** SOURCE EXTRACT **
"""

Cuban Dissidents on Hunger Strike

Fernando Ravsberg  

HAVANA TIMES — A dozen of Cuban political dissidents, headed by the economist Marta Beatriz Roque, declared themselves on a hunger strike starting today.

They are demanding the Cuban government respect national laws regarding the treatment of members of the political opposition.

Roque explained that they are demanding the release of a political prisoner in Villa Clara Province whose sentence was completed yesterday, the restitution of the belongings of a family from the eastern city of Palm Soriano, and an investigation into a fire at the home of a couple of political opposition figures in Havana.

Among the strikers are seven former political prisoners and five opponents who are on probation.

The most dangerous situation is that of Marta Beatriz’s, since she suffers from diabetes and could go into a crisis within only 48 hours after initiating the strike.

Nonetheless, the 63 year-old opposition leader requested that she be given neither medical care nor intravenous feeding. She assured that the strike would continue until the “ultimate consequences” and that the participants are willing to die if the government doesn’t respond to their demands.

Marta Beatriz Roque was a professor at the University of Havana and has been an activist among the ranks of the opposition since 1989, having been in the leadership of several groups. For those activities she was convicted and imprisoned on two occasions for a total of five years. Presently she is free under a court order granted to her for health reasons.

"""

** TASK OBJECTIVE **
In the article on Cuban dissidents' hunger strike, how soon after starting the strike could Marta Beatriz Roque go into a diabetic crisis?

** DATA SHOWN **
"""

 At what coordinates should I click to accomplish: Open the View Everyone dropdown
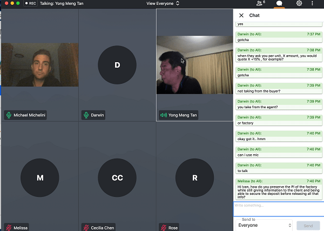(163, 3)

"""

** ANSWER AREA **
Within only 48 hours.